━━━ DATA FOR THIS EXERCISE ━━━
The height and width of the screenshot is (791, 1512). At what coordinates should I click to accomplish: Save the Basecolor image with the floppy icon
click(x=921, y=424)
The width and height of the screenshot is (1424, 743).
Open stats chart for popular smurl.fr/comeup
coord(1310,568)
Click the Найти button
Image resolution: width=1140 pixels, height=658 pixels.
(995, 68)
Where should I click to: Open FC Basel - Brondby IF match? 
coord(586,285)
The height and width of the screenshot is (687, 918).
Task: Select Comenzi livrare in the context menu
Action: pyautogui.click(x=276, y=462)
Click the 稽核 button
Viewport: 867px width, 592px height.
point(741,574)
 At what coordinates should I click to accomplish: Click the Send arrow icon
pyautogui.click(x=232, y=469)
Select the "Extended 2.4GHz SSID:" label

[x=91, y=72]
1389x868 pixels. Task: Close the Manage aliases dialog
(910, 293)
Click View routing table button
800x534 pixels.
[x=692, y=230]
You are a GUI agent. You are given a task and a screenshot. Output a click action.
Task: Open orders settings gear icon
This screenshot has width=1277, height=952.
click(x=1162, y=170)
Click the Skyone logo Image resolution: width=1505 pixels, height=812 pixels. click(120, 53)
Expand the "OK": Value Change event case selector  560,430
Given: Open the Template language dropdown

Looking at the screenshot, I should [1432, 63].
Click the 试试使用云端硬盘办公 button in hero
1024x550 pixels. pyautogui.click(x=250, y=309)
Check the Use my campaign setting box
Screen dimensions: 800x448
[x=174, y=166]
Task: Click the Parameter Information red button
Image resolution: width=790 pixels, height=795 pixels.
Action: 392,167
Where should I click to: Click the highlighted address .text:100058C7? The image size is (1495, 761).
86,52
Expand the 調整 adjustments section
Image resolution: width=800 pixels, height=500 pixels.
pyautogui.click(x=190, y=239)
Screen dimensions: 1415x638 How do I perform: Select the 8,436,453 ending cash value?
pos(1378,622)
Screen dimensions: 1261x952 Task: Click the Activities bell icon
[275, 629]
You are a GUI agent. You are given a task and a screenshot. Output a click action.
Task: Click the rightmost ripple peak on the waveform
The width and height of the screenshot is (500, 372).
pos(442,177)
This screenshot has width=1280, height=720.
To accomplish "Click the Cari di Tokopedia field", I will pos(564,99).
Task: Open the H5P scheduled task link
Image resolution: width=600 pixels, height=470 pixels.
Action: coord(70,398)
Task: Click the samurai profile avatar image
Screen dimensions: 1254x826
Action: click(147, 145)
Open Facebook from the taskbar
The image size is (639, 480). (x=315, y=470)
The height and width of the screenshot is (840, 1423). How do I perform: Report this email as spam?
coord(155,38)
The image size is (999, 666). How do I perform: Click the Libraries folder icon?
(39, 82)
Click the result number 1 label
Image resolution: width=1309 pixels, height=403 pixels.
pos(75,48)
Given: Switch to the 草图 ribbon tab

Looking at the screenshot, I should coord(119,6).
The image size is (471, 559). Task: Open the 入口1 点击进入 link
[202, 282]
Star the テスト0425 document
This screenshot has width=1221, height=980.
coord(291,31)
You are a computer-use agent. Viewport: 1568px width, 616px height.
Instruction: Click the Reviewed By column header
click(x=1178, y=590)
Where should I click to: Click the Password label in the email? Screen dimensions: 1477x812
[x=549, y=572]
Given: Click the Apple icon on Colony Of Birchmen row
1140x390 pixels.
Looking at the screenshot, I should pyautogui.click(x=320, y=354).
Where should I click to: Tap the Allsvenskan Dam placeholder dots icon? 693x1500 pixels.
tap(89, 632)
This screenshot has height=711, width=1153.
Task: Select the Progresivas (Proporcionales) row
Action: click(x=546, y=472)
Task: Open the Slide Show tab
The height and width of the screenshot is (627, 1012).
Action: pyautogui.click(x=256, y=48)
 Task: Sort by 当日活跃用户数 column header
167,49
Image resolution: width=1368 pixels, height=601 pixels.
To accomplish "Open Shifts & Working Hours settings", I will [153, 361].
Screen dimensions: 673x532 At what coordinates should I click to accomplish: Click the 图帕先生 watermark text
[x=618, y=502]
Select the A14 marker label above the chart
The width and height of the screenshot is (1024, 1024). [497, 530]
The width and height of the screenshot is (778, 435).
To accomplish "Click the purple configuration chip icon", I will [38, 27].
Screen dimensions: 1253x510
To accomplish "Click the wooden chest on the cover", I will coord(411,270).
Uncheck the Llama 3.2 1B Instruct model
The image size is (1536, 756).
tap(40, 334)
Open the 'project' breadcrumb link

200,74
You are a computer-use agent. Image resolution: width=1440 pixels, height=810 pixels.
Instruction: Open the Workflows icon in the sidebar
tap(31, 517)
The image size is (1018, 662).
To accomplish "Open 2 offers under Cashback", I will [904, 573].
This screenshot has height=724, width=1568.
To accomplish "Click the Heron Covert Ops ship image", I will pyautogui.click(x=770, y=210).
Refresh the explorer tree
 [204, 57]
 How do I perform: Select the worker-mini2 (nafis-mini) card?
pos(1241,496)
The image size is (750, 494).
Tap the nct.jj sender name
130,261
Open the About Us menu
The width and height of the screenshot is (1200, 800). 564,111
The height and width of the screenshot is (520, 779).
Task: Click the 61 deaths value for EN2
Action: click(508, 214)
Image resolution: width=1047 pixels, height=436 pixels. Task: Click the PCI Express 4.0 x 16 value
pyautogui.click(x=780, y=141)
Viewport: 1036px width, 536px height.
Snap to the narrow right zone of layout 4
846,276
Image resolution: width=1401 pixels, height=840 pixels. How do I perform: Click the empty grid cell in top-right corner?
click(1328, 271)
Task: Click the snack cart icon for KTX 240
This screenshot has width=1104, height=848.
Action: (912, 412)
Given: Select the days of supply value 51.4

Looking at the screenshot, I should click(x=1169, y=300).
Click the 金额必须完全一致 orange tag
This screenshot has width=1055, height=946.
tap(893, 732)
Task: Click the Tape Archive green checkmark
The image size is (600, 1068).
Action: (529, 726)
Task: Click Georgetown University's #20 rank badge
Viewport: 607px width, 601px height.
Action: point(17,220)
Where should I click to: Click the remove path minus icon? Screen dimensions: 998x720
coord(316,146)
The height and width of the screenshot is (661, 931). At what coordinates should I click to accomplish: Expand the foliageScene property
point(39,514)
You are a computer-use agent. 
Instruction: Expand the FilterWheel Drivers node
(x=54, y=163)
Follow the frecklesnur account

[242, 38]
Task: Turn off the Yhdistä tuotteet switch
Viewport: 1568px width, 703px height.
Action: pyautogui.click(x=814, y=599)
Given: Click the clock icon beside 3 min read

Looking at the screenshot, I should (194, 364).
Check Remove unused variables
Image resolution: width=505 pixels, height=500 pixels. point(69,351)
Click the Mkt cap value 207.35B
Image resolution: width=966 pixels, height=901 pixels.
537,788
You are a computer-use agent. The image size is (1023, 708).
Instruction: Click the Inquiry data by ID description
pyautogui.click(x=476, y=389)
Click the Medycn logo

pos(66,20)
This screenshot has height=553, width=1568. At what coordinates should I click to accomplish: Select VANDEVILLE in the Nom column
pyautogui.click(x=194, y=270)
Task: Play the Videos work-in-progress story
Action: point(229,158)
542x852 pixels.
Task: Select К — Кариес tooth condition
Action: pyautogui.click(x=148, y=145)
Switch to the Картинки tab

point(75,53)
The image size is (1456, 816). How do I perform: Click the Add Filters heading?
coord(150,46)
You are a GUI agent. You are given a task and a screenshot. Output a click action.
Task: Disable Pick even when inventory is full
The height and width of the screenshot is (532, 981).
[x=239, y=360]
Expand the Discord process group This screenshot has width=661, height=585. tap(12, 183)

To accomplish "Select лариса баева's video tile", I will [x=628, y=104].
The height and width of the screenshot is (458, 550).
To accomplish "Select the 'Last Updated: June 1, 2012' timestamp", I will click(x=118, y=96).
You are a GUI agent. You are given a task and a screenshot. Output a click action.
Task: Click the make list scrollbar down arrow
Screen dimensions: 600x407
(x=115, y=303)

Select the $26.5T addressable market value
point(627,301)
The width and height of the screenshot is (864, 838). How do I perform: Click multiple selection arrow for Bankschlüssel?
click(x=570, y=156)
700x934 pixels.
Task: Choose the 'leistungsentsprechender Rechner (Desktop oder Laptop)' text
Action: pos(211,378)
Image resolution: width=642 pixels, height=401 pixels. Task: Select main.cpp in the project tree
━━━
_TASK DETAILS_: Filter the entries down to the lines that hold "computer". Copy those lines.

_ANSWER TO THE PROBLEM_:
You are a computer-use agent. Viewport: 1568px width, 616px height.
You are a computer-use agent. Image resolution: width=1440 pixels, height=810 pixels.
You are a computer-use agent. 
You are a computer-use agent. The image size is (1023, 708).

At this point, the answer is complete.